After going over the document my conclusion wasn't particularly interesting on this note. I'm going with "maybe." There are certainly some vulnerabilities documented here that seem to have a high probability of allowing a number of activities that could perhaps pave the way for the event that I noticed. What is unknown to me is exactly what it would look like in the logs, whether or not what I would see at the time is a match for one of those exploits. In the absence of debug data during the event (since it never continued after restarting into debug mode), I believe that a full answer is presently unknowable within reasonable boundaries.
The reasonable boundaries being the time investment. Given that this many vulnerabilities were just patched, and the nature of my unique situation to catch future occurrences of what was documented in that event, there is not enough value to the time that would be required to reach a more definite conclusion.

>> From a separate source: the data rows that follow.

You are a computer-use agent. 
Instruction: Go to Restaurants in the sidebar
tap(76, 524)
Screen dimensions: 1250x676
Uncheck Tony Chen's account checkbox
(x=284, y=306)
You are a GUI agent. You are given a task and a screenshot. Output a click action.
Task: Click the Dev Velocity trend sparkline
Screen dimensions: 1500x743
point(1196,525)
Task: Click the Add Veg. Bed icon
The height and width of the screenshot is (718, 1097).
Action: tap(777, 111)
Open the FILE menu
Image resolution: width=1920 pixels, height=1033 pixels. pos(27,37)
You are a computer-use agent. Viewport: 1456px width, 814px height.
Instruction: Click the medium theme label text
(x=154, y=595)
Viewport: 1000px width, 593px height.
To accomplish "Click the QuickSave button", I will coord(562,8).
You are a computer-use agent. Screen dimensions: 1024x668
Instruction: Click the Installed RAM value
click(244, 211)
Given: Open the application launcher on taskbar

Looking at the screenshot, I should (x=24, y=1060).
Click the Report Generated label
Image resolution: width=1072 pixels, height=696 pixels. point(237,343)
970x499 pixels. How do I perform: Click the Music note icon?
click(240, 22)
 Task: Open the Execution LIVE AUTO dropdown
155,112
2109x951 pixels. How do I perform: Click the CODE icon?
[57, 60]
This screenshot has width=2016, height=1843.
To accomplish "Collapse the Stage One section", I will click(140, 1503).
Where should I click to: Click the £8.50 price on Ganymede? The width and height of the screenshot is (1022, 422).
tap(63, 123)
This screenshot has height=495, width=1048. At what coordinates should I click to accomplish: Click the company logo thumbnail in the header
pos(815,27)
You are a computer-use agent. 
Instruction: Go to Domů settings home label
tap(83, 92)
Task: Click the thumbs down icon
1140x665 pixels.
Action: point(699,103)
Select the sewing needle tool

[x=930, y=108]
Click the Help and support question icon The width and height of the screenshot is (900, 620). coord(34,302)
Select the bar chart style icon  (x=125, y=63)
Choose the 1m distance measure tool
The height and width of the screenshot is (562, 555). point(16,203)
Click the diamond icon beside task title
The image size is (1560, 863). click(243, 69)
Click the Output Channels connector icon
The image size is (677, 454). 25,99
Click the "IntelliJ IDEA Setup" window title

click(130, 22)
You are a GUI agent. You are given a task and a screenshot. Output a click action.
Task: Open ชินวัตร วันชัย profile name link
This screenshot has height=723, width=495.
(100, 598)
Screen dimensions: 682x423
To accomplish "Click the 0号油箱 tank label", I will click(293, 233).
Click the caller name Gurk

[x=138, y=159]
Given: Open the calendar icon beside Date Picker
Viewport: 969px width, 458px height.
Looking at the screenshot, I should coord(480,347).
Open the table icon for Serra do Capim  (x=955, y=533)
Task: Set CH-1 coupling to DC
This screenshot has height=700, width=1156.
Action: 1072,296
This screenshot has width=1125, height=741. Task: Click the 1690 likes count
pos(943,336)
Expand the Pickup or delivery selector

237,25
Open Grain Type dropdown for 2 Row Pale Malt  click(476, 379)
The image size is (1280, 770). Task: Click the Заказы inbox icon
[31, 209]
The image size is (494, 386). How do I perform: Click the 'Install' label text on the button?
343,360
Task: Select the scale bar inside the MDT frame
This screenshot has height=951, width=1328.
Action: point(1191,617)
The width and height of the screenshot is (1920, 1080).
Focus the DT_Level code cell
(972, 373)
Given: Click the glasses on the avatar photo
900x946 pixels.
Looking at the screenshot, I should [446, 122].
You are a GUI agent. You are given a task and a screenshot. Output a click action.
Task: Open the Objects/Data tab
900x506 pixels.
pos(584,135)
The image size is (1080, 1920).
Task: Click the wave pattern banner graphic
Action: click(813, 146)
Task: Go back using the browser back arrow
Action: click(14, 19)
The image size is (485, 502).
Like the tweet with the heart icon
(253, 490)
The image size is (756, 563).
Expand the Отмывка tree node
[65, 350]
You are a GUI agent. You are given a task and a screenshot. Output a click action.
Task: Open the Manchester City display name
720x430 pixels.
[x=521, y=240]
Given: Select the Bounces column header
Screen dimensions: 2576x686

Will return here to close the loop to any interested reader should that change.
Qualys team discovered sudo vulnerability this year which is from 2011. Now exim. What's next for these Sherlock Holmes? They are having a "great" year.
Thanks @jar
Updated my exim's to 4.94.2
If I only use exim as a local relay (local -> exim -> mailserver), am I fine?
Aye someone is going to have to communicate with exim to exploit any of these, if they can’t then no harm.
I stopped using Exim ages ago. I use either Postfix or OpenSMTPD, though I'm not running a major email provider or anything. Just relaying from home or emailing my gmail from servers where things go wrong.
Is there some reason to run Exim? I know cPanel used it the last time I looked at cP...which is probably a strike against it.
It’s really a pretty great, flexible MTA. But having it bundled with cPanel/DA is a big. If you’re using one of those, the hoops you’d jump through to replace it would be equivalent to rebuilding the panels.
Newline injection is such a basic vulnerability... I'm surprised this wasn't found sooner. Or maybe it was and this has been exploited for a while...
It's the default MTA bundled with Debian for whatever reason, which I imagine is responsible for some nontrivial percentage of Exim usage (a looooot of people just stick to the defaults)
Exim is conceptually a descendant of Sendmail, and Sendmail was once ubiquitous in the free software world
it's quite fun to read their debate long time ago
https://wiki.debian.org/Debate/DefaultMTA
for the same reason (smaller footprints), decided to use exim on my custom linux. as long as still very actively maintained, there is no rush to switch.